While the exact formula for calculating Relative Effort is one of Strava's proprietary secrets, they readily acknowledge that it is based on the athlete's heart rate during exercise. When you click on your Relative Effort score for a particular activity (from the browser-based user portal), you are taken to an analysis of heart rate. Specifically, you're given a bar graph, by Heart Rate Zone, of percentage of time spent in each Zone. You're given extra points for time spent "in the red," which any time you spend in Heart Rate Zones 4 or 5. (This is all based on a 5-zone approach.)

Those of you familiar with the fitness industry will recognize this principle immediately. It's the "theory" behind Orange Theory Fitness, ie., you'll get a more worthwhile workout if you spend time in the "orange" zone, which is usually designated Heart Rate Zone 4. (Zone 5 is usually shown in "red," and constitutes the athlete's maximum effort.)

Needless to say (I hope), neither Strava nor Orange Theory Fitness innovated this approach to working out. Targeting Heart Rate Zone 4 a few times per week has been a regular part of heart rate zone training for as long as people have been grouping their heart rates into "zones."

A year ago, as I built up my aerobic capacity, I noticed that over time workouts that covered the same distance and speed were getting "easier" from the standpoint that my average heart rate was getting lower. I might have run 5 miles at 6:45/mile pace every day for a month, but at the beginning of the month I'd spend 10 minutes, say, in Zone 4, whereas at the end of the month I might have only spent 1 or 2 minutes in that zone. This signifies an increase in my aerobic fitness level, but not the fitness of my legs. More on that in a bit.

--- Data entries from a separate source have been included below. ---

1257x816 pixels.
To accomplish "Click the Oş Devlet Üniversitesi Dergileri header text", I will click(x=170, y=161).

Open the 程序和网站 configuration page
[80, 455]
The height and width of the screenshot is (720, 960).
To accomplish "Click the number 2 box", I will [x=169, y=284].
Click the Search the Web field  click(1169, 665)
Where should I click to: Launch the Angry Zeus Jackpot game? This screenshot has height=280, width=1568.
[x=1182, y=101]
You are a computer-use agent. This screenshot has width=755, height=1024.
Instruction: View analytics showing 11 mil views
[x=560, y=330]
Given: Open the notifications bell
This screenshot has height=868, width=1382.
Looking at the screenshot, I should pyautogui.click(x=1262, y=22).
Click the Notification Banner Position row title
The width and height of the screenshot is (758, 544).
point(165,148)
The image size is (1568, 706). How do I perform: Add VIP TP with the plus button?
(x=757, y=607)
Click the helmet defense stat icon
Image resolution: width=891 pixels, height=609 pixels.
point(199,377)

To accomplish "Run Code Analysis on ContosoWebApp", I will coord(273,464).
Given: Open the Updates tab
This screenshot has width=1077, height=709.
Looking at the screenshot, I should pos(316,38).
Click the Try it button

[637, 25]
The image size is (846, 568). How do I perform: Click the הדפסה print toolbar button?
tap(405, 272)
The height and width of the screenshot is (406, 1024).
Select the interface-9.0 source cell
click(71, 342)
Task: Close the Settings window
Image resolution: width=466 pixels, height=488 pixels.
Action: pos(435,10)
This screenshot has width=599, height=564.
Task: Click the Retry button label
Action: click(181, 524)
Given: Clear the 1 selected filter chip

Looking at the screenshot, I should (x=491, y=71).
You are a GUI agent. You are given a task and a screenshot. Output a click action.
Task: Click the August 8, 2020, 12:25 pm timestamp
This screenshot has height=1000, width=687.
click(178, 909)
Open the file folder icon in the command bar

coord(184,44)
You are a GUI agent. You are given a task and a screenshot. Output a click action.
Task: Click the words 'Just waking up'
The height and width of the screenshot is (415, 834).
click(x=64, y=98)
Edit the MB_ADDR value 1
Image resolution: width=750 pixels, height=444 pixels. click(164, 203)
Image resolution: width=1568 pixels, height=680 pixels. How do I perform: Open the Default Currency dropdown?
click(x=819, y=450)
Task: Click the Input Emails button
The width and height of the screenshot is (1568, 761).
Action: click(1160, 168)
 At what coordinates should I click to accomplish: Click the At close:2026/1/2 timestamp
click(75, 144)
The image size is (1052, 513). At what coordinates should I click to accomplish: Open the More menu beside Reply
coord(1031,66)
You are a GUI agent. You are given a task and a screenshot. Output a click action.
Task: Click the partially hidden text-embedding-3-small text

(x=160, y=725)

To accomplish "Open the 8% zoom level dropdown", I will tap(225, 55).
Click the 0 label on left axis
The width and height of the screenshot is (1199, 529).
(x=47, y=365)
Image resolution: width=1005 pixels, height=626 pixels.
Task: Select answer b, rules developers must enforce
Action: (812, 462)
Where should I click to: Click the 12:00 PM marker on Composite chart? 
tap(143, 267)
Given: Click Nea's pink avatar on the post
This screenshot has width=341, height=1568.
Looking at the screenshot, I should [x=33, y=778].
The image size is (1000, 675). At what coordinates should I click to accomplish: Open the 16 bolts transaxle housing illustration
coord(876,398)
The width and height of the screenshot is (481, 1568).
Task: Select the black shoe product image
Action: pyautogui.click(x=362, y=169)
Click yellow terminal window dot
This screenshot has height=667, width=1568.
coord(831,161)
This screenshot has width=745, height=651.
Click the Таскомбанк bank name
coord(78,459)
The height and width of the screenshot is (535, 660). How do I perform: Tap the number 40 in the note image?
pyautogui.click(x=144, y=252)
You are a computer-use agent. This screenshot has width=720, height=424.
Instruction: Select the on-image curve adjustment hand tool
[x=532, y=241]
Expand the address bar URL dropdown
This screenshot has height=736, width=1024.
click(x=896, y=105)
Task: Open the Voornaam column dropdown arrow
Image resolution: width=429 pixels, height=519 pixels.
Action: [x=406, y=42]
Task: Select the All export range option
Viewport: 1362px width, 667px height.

In order to get at that information last year, I had to watch my Heart Rate Zone diagrams on my Garmin Connect app. Every day, I'd check the bar graph and visually confirm where my average heart rate was going. It was imprecise, but close enough for rock and roll. To improve on that, I may have graphed maximum heart rate during exercise over time, grouping by similar distances, and checked for a downward-sloping trend line. That's not impossible, of course, but it is a little convoluted.

Strava's Relative Effort score works much better. Charting that one number over time gives you insight into how your training is progressing. Indeed, this is the graph that Strava calls your "Fitness" graph. Remember, Relative Effort involves the total amount of time you spend in each Heart Rate Zone, so even if you only spend all your time in Zone 1, 10 minutes is worth more than 5 minutes. So it combines both aerobic effort and total time spent training, which also functions as a proxy for weekly mileage.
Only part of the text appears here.